Wyrabianie sobie pozycji przemytnika doskonałego
Przemytnik doskonały zapewnia, że na tym rynku to wcale nie pistolety czy groźby pomagają się utrzymać. Klienci decydują się na twoje usługi nie dlatego, że się ciebie boją czy dlatego, że się im podobasz, ale dlatego, że jesteś skuteczny: "Jeśli chcesz działać długofalowo, musisz wyrobić sobie taką pozycję, która pozwoli ci wybierać klientów. To ty masz wybierać komunistycznego caudillo, nostalgicznego mafiosa lub pułkownika Northa, a nie oni ciebie. Dopiero wtedy wiesz, że jesteś kimś.
Ten świat to środowisko, w którym wielu ludzi chętnie decyduje za ciebie i wie, jak ustawić cię do pionu, jeśli zajdzie potrzeba. A chodzi o to, żebyś zdobył szacunek. Mnie się udało. Doszedłem do tego, że miałem otwarty kredyt na kokainę wartości dwóch milionów. To znaczy u szczytu kariery mogłem utracić ładunek warty dwa miliony i nie ponieść za to konsekwencji - nie musiałem za to płacić ani z własnej kieszeni, ani własną głową. Bo mi, przyjacielu, ufano.
Pracowałem dla Orejuelów w Cali, dla Castro i Tirofijo.
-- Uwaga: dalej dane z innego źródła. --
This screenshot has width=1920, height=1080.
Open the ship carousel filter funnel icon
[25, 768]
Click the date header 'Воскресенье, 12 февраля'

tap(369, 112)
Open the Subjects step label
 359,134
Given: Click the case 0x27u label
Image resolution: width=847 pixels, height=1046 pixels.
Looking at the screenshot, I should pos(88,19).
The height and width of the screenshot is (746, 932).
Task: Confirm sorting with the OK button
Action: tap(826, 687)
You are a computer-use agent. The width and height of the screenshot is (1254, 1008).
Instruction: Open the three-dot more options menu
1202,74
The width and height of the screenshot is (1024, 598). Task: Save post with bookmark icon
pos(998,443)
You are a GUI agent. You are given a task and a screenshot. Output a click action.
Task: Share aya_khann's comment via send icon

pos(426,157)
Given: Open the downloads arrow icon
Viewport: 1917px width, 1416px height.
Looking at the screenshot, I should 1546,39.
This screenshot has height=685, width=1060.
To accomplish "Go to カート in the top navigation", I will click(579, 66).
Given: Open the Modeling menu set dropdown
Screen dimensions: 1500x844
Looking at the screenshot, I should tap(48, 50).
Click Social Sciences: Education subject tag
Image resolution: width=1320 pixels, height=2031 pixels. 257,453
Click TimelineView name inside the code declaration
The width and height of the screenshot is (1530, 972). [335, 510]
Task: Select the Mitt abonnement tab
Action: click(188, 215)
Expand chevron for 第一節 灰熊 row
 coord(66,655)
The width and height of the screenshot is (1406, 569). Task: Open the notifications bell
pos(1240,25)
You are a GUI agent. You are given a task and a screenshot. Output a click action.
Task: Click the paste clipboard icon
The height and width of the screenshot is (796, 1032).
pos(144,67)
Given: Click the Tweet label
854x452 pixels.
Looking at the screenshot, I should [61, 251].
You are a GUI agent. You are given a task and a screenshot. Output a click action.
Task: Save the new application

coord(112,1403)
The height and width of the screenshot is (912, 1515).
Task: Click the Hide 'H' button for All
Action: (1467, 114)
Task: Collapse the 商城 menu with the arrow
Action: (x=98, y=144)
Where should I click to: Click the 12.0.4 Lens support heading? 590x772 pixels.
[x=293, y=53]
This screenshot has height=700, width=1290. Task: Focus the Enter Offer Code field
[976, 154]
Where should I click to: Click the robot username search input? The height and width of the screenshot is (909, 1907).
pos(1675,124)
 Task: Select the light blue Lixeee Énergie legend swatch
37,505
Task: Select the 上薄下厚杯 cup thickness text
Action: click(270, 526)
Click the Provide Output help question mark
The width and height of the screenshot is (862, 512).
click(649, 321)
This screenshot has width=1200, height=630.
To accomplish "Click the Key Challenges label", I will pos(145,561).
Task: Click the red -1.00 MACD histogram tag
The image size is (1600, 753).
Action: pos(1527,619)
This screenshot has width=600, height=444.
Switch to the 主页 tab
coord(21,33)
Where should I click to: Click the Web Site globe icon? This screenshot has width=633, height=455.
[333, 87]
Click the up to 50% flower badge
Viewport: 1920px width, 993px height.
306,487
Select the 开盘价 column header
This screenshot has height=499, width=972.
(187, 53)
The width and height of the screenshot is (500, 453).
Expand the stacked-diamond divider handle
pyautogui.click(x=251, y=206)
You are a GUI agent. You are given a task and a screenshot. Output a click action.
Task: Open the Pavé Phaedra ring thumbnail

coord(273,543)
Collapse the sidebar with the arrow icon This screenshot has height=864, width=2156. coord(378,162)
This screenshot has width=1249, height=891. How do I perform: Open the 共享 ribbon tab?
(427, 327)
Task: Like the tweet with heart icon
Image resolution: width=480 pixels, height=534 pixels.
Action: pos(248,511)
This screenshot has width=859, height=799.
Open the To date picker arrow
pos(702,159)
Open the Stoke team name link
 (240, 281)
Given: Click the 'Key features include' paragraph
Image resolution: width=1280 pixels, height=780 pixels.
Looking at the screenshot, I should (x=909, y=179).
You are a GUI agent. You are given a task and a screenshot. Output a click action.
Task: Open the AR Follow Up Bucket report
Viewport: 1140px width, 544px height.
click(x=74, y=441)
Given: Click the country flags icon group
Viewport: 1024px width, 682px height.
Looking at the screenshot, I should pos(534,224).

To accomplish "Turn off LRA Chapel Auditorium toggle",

Przez wiele lat jako jedyny działałem na tak wysokim poziomie. A to dlatego, że rozwiązałem największy problem, przed jakim stawały kartele, a poza tym wymyśliłem najlepsze sposoby przewozu, udoskonaliłem różnego rodzaju przykrywki, wreszcie wynalazłem trik nad triki: dostawę za plecami".